• **Prompt**
Every entry must be duplicated precisely as written.

== Data shown ==

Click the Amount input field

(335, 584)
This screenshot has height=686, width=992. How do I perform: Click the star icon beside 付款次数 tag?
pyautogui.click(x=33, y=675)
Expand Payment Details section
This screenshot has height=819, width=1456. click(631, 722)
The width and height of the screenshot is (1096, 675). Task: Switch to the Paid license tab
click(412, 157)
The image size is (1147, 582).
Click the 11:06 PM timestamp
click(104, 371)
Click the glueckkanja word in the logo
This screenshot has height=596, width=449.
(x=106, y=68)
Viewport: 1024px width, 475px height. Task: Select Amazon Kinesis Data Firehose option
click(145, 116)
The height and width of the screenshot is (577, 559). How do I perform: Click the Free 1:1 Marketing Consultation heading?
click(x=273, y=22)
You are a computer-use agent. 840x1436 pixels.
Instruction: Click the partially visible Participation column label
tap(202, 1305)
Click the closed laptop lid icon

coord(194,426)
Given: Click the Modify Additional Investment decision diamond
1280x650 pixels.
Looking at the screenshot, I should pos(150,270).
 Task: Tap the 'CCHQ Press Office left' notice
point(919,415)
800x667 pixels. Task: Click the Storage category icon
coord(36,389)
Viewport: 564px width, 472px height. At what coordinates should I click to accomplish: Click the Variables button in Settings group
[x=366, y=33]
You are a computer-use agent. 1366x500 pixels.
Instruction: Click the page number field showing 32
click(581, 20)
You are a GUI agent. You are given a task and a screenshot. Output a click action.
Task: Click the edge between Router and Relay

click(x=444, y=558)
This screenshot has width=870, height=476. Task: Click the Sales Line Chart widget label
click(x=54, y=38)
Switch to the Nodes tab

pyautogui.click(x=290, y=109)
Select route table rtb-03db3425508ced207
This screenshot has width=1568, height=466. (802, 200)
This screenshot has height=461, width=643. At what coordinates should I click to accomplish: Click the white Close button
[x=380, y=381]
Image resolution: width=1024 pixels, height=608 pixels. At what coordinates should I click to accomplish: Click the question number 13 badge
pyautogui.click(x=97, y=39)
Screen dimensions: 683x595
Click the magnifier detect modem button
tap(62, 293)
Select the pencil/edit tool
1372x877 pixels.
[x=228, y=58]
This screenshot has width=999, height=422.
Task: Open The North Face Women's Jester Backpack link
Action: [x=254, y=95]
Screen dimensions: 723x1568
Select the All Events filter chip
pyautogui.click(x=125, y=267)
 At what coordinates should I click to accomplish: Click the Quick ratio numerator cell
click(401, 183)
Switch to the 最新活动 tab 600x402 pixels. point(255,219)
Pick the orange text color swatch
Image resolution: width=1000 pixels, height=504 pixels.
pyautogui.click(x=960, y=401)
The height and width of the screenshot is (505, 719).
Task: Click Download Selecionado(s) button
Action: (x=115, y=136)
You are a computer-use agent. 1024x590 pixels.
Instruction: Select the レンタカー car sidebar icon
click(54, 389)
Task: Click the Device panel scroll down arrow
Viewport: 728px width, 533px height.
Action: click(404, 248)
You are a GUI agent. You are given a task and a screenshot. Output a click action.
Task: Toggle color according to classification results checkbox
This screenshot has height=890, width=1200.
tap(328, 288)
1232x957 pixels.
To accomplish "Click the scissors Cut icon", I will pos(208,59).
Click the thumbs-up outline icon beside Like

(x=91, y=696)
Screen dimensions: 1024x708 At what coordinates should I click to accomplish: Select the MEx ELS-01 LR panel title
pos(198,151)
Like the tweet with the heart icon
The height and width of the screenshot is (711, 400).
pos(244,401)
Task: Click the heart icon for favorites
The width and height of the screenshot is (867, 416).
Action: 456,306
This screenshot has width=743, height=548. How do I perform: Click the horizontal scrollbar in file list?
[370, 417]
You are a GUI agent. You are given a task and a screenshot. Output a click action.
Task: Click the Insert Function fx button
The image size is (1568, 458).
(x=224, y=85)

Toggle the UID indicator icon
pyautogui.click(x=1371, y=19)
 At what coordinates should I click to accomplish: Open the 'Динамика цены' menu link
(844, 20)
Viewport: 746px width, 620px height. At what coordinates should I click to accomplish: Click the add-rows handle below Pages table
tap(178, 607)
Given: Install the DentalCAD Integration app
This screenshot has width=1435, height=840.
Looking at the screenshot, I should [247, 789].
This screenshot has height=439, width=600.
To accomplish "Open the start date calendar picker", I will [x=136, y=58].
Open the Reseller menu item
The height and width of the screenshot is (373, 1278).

===

• **Written answer**
Click the Amount input field

(335, 584)
This screenshot has height=686, width=992. How do I perform: Click the star icon beside 付款次数 tag?
pyautogui.click(x=33, y=675)
Expand Payment Details section
This screenshot has height=819, width=1456. click(631, 722)
The width and height of the screenshot is (1096, 675). Task: Switch to the Paid license tab
click(412, 157)
The image size is (1147, 582).
Click the 11:06 PM timestamp
click(104, 371)
Click the glueckkanja word in the logo
This screenshot has height=596, width=449.
(x=106, y=68)
Viewport: 1024px width, 475px height. Task: Select Amazon Kinesis Data Firehose option
click(145, 116)
The height and width of the screenshot is (577, 559). How do I perform: Click the Free 1:1 Marketing Consultation heading?
click(x=273, y=22)
You are a computer-use agent. 840x1436 pixels.
Instruction: Click the partially visible Participation column label
tap(202, 1305)
Click the closed laptop lid icon

coord(194,426)
Given: Click the Modify Additional Investment decision diamond
1280x650 pixels.
Looking at the screenshot, I should pos(150,270).
 Task: Tap the 'CCHQ Press Office left' notice
point(919,415)
800x667 pixels. Task: Click the Storage category icon
coord(36,389)
Viewport: 564px width, 472px height. At what coordinates should I click to accomplish: Click the Variables button in Settings group
[x=366, y=33]
You are a computer-use agent. 1366x500 pixels.
Instruction: Click the page number field showing 32
click(581, 20)
You are a GUI agent. You are given a task and a screenshot. Output a click action.
Task: Click the edge between Router and Relay

click(x=444, y=558)
This screenshot has width=870, height=476. Task: Click the Sales Line Chart widget label
click(x=54, y=38)
Switch to the Nodes tab

pyautogui.click(x=290, y=109)
Select route table rtb-03db3425508ced207
This screenshot has width=1568, height=466. (802, 200)
This screenshot has height=461, width=643. At what coordinates should I click to accomplish: Click the white Close button
[x=380, y=381]
Image resolution: width=1024 pixels, height=608 pixels. At what coordinates should I click to accomplish: Click the question number 13 badge
pyautogui.click(x=97, y=39)
Screen dimensions: 683x595
Click the magnifier detect modem button
tap(62, 293)
Select the pencil/edit tool
1372x877 pixels.
[x=228, y=58]
This screenshot has width=999, height=422.
Task: Open The North Face Women's Jester Backpack link
Action: [x=254, y=95]
Screen dimensions: 723x1568
Select the All Events filter chip
pyautogui.click(x=125, y=267)
 At what coordinates should I click to accomplish: Click the Quick ratio numerator cell
click(401, 183)
Switch to the 最新活动 tab 600x402 pixels. point(255,219)
Pick the orange text color swatch
Image resolution: width=1000 pixels, height=504 pixels.
pyautogui.click(x=960, y=401)
The height and width of the screenshot is (505, 719).
Task: Click Download Selecionado(s) button
Action: (x=115, y=136)
You are a computer-use agent. 1024x590 pixels.
Instruction: Select the レンタカー car sidebar icon
click(54, 389)
Task: Click the Device panel scroll down arrow
Viewport: 728px width, 533px height.
Action: click(404, 248)
You are a GUI agent. You are given a task and a screenshot. Output a click action.
Task: Toggle color according to classification results checkbox
This screenshot has height=890, width=1200.
tap(328, 288)
1232x957 pixels.
To accomplish "Click the scissors Cut icon", I will pos(208,59).
Click the thumbs-up outline icon beside Like

(x=91, y=696)
Screen dimensions: 1024x708 At what coordinates should I click to accomplish: Select the MEx ELS-01 LR panel title
pos(198,151)
Like the tweet with the heart icon
The height and width of the screenshot is (711, 400).
pos(244,401)
Task: Click the heart icon for favorites
The width and height of the screenshot is (867, 416).
Action: 456,306
This screenshot has width=743, height=548. How do I perform: Click the horizontal scrollbar in file list?
[370, 417]
You are a GUI agent. You are given a task and a screenshot. Output a click action.
Task: Click the Insert Function fx button
The image size is (1568, 458).
(x=224, y=85)

Toggle the UID indicator icon
pyautogui.click(x=1371, y=19)
 At what coordinates should I click to accomplish: Open the 'Динамика цены' menu link
(844, 20)
Viewport: 746px width, 620px height. At what coordinates should I click to accomplish: Click the add-rows handle below Pages table
tap(178, 607)
Given: Install the DentalCAD Integration app
This screenshot has width=1435, height=840.
Looking at the screenshot, I should [247, 789].
This screenshot has height=439, width=600.
To accomplish "Open the start date calendar picker", I will [x=136, y=58].
Open the Reseller menu item
The height and width of the screenshot is (373, 1278).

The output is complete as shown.